São dois os motivos:
1. acho fácil apoiar-se em algo que com certeza absoluta vai acontecer. 
Eu, se acreditasse em destino, já teria minha vida programada: primeiro iria pra Berlim e gastaria todo o meu dinheiro na Urban Outfitters (clica aqui, entrega no Brasil ;)). Em seguida voaria pro Tahiti, deitaria na minha espreguiçadeira cheia de almofadas brancas recheadas de plumas (impressionante como pessoas chiques não têm dó de misturar coisas de tecido e ao mesmo tempo brancas com praia), pediria uma coca zero só com gelo e ficaria lá, deitadinha, esperando o destino fazer sua parte. Porque, né? Ele já está traçado.
2. o destino é sempre o culpado. É o tal do ah, não se preocupe, não era pra ser. Realmente ninguém escolhe passar por momentos tristes ou que causem alguma dor, mas alguns infelizmente são inevitáveis. O que eu não concordo é culpar o tal do destino por uma coisa que não aconteceu por preguiça, medo ou falta de empenho da pessoa. É fácil demais. De novo. 

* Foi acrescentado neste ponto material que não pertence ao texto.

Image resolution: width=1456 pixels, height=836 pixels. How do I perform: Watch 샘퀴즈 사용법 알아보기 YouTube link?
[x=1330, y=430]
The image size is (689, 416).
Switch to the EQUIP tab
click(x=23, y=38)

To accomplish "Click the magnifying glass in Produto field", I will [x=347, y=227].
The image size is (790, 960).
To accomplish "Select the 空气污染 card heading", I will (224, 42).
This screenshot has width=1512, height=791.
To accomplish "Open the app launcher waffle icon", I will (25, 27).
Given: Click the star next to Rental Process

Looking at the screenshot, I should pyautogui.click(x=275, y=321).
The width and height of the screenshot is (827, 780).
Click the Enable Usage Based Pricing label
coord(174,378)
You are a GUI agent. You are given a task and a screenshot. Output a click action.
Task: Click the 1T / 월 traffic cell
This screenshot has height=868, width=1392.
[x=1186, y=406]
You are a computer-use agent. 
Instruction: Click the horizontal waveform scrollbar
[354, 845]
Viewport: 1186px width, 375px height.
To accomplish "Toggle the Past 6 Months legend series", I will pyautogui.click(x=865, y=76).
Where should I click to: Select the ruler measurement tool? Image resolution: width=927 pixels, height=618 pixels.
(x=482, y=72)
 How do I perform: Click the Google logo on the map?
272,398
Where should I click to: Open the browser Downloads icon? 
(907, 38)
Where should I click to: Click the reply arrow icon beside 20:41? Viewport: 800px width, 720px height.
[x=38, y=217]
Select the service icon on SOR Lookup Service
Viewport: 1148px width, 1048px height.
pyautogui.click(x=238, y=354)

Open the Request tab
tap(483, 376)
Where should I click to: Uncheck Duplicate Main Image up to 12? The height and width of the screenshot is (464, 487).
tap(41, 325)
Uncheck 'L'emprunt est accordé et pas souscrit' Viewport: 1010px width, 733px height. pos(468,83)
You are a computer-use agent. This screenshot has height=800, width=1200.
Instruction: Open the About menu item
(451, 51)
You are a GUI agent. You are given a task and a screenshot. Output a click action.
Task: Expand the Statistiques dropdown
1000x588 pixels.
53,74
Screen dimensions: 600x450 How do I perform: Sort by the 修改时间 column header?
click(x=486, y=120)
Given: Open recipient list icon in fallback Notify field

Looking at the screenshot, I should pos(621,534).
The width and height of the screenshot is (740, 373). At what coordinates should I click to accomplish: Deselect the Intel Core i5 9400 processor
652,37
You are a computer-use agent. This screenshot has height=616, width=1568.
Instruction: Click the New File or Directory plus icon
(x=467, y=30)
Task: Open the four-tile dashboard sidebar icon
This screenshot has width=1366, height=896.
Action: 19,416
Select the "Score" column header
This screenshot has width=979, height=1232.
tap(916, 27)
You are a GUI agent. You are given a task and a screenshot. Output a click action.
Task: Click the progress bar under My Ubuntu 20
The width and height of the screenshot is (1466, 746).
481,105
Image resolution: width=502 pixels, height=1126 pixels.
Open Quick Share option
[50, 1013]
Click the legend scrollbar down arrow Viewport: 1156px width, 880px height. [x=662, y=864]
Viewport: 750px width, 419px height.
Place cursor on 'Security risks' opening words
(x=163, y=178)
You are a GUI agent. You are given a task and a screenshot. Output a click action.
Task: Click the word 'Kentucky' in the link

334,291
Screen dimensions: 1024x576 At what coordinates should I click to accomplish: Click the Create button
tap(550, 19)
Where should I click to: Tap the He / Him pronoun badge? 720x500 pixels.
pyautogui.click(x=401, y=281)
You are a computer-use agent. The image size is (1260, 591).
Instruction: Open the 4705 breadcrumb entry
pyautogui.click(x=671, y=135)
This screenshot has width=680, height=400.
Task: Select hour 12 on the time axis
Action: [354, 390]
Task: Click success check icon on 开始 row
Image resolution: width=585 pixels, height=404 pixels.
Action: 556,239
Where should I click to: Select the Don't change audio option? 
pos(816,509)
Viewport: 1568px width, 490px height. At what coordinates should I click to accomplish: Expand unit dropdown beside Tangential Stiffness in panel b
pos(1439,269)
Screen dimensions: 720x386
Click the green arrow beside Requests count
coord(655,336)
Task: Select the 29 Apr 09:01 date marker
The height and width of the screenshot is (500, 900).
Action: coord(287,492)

Acho importante acreditar em algo maior, mas algo que está sendo construído por nós mesmos, não que já esteja pronto. 
Quem sou eu para julgar as crenças de alguém, mas escolhi pensar assim. 


Acontece que a ida pra Londres está amolecendo meu coraçãozinho e comecei a enxergar as coisas um pouco diferente. Continuo me irritando com o papo de destino, mas percebi que quando você acredita verdadeiramente em alguma coisa, tudo começa a dar certo e tudo começa a fazer mais sentido.
Eu acredito verdadeiramente que essa mudança vai ser importante e feliz pra mim. Tá, nem por isso eu ganhei na loteria ou emagreci 5 quilos, aliás, pelo contrário: meu gerente do banco me liga todos os dias preocupado com minhas finanças e minhas psicossomatiquices não me deixam. Mas, de qualquer forma, os ventos estão soprando a favor - poderia ter me dado muito mal com a história do aluguel, mas parece que arrumei uma casa bem legal (conto em breve); poderia ter tido problemas com o visto e no final das contas a Inglaterra me aceitou por 6 meses; poderia chegar em Londres desamparada, mas sei que tem gente muito bacana por lá; consegui a última vaga de um curso que eu queria muito e, thanks god, eu vou pra um país que não tem carnaval fora de época, baladas sertanejo-universitário ou o Luan Santana como ídolo (ihih). 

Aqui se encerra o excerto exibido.